The total number of report processor(s) 175 can be manually or automatically configured to accommodate the various possible report sizes, processing loads and usage levels, as will be discussed in further detail below. All of the report processor(s) 175 can be configured to operate on a single computer server or computer system, which can be the same computer server or computer system associated with report generator(s) 165 and/or the report data store(s) 170, although this need not be the case; alternatively, each of the report processor(s) 175 can be associated with one computer server or computer system, or groups of report processors can be associated with different computer servers or computer systems. If a computer server has multiple processor cores, one or more report processors can be associated with a corresponding one of the processor cores. The report processor(s) 175 can comprise computer hardware, an integrated circuit such as an Application-Specific Integrated Circuit (ASIC), software, firmware, or any combination thereof.
The report processor(s) 175 can output the final result(s) to a data consumer 125 either periodically or continuously. As will later be described in detail, the final result(s) can include multiple portions or multiple streams of data transmitted to the data consumer 125 in parallel, or otherwise simultaneously transmitted. Alternatively, a single final result such as a merged or combined final report can be transmitted to the data consumer 125. The data consumer 125 can be any external system or end-user. For example, the data consumer 125 can comprise a computer server, a computer system, an integrated circuit such as an ASIC, software, firmware, or any combination thereof. The data consumer 125 can also be an individual (i.e., person).

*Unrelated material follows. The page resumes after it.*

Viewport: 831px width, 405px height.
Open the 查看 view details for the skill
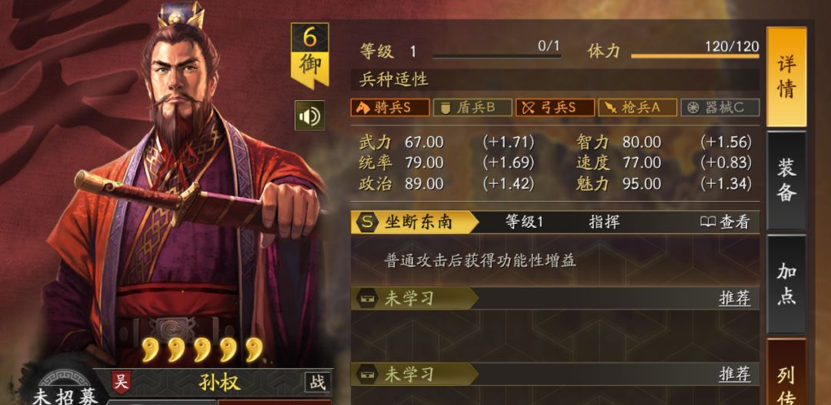(725, 223)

At about the time of processing the report segment(s) from the report data store(s) 170, the report processor(s) 175 can receive external data 145, which can optionally be combined with report segment(s) from the report data store(s) 170, either periodically or continuously. The external data 145 can include, for example, any of the information mentioned above with reference to external data 130. The external data 145 can be input and combined with either the report segment(s) from the report data store(s) 170 or the subsequently processed final result. Accordingly, the external data 145 can be used at a late stage of processing, i.e., at about the time of producing the final result.
An advanced distributed analytics system is therefore scalable to manage large amounts of data such as hit data, intermediate results data, analytics data, and report data, etc., which can be pipelined and simultaneously processed. Moreover, the distributed analytics system is scalable to provide output data to a large number of data consumers. The distributed analytics system also provides low-latency from input to output, can be deployed on readily available computer hardware, is low cost, configurable, and can manage and process large volumes of analytics data.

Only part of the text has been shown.